Even if you avoid most of the numerical code initially, the interface in the original spice core is a mess of string handling and building a custom shell experience. There are tricks like setting the upper bit of every byte to 1 when inside quotes so that the custom shell history matching skips over things in quotes. Very elegant for the time, but now that means if you want nodes with non ascii names you're either keeping a mapping outside or using utf-7.

Another great example is the expression parsing. There was a long standing bug where the expression parser leaked ~160 bytes for every step of an output expression for every timestep. So for example, if you had "($2 * 4) + 1" as an expression and ran a simulation for 10,000 timesteps you'd leak 8M bytes.

> That code is also hyper-optimized for performance. I sincerely doubt you are going to match the performance easily with any random rewrite.

Hyper optimized for '70s era fortran not gonna be all that optimized on modern CPUs.

I bet that just compiler optimizations that LLVM could do with clean code gonna be faster

and correctness too - I guess there aren't that many hardcore electrical engineers/physicists/mathematicians that can make sure the results it makes are correct and sound, and debug weird issues coming from numerical stability.

The sort of people who can do this are very rare, and it's not likely they will just randomly decide to donate their time to rewrite the codebase.

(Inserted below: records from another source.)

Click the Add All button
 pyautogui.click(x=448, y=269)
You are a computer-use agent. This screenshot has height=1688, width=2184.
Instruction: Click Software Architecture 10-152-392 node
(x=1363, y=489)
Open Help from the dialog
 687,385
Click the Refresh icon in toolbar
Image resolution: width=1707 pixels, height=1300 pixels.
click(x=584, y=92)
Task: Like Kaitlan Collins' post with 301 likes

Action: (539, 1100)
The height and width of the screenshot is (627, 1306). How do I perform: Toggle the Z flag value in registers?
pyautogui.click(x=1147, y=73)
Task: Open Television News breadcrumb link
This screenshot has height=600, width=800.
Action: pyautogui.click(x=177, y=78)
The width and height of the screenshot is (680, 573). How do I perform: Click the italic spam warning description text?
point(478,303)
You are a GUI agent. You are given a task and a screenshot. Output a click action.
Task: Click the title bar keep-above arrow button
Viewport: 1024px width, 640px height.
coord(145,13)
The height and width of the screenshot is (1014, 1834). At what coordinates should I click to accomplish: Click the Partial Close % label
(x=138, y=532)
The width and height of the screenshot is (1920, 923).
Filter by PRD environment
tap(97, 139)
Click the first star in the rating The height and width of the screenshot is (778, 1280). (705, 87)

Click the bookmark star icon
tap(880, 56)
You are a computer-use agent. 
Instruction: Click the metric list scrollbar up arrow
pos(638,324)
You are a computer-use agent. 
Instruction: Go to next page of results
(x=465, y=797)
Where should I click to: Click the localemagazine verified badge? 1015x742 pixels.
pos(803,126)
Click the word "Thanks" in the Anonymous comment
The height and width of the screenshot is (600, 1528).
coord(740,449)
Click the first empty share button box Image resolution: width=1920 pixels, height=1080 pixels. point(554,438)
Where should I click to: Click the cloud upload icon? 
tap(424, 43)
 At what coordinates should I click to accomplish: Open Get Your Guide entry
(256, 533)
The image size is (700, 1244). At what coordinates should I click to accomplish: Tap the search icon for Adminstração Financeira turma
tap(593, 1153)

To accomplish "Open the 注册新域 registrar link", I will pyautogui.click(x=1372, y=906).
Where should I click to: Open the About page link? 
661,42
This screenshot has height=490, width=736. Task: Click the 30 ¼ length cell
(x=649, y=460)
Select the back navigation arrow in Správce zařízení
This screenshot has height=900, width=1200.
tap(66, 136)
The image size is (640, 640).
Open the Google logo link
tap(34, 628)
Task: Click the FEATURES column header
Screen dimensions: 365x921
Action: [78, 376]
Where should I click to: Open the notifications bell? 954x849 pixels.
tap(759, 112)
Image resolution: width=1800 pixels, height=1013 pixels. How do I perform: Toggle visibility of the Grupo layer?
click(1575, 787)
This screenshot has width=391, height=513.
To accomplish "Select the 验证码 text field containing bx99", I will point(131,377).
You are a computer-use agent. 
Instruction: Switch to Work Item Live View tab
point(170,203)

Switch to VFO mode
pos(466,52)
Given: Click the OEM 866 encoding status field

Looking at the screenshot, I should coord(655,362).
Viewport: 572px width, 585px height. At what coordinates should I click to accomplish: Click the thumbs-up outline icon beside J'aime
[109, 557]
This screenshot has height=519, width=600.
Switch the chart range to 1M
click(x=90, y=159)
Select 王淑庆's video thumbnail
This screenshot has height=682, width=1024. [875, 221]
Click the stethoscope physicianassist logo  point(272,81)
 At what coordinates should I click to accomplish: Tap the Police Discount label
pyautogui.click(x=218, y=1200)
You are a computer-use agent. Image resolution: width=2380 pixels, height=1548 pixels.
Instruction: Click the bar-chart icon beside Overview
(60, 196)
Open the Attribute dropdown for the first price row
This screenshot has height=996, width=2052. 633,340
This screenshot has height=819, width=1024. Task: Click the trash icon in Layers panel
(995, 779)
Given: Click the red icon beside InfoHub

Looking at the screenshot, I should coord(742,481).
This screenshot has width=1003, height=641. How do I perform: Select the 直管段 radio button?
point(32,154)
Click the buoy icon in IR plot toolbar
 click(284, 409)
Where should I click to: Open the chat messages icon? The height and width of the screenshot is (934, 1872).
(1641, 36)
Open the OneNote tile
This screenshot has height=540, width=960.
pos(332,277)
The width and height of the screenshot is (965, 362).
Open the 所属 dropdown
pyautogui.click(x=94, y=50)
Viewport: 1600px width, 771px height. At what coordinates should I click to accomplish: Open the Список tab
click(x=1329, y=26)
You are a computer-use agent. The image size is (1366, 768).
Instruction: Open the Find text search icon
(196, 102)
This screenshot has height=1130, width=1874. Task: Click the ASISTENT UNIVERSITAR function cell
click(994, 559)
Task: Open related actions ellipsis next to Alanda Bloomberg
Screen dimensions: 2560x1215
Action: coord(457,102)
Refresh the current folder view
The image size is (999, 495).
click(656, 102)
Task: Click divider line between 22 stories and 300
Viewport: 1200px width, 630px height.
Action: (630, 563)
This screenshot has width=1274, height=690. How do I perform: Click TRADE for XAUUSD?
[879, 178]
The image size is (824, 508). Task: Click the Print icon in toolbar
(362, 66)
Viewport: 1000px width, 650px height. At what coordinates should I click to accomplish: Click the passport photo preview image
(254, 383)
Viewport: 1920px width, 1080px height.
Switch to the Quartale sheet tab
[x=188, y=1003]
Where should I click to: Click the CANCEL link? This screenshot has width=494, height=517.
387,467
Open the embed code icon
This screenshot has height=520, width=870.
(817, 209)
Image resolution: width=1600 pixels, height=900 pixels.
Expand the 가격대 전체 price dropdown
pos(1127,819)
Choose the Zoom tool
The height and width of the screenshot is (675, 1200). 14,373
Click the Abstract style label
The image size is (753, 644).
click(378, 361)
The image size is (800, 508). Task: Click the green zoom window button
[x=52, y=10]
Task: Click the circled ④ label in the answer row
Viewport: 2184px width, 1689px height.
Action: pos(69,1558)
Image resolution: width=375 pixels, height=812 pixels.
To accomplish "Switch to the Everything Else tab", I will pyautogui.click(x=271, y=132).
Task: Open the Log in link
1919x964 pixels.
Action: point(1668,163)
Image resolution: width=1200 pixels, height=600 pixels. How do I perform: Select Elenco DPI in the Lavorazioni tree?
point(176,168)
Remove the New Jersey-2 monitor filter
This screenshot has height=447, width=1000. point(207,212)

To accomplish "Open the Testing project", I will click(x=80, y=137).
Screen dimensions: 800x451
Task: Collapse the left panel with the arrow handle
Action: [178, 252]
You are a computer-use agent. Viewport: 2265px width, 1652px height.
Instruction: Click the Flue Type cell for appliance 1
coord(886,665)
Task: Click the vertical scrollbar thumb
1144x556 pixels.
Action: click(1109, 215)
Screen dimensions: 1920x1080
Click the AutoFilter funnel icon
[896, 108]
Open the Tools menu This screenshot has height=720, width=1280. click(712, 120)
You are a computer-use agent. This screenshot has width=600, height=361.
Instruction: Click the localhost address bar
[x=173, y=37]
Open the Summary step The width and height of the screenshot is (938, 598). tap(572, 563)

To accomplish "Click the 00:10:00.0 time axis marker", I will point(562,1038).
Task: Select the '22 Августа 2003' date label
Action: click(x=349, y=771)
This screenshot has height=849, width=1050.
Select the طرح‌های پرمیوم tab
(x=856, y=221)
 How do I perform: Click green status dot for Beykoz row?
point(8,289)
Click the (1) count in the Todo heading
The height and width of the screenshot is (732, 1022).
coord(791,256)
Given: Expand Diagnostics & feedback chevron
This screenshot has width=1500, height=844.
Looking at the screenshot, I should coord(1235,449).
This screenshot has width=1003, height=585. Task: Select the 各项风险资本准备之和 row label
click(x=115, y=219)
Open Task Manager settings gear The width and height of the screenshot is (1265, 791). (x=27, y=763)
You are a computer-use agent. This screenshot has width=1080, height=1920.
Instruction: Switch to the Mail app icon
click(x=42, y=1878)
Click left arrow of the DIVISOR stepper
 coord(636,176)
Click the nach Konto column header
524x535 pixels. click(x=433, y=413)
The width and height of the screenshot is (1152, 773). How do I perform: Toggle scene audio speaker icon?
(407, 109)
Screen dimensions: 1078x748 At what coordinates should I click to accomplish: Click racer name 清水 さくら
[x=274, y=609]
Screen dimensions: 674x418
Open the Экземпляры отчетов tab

> Now, if you had a very clear idea of why the code was making assumptions from the 1990s that are no longer valid, then you might stand a chance of producing something that would outperform it. Or, perhaps, if you had particular knowledge of modern high-performance numerical libraries that you could apply to the problem, then you might be able to beat it.

But that's exactly the sort of exotic domain knowledge that AI models have that I don't.

That code was optimized for performance for 1980s hardware. It’s very far from optimized for modern CPUs.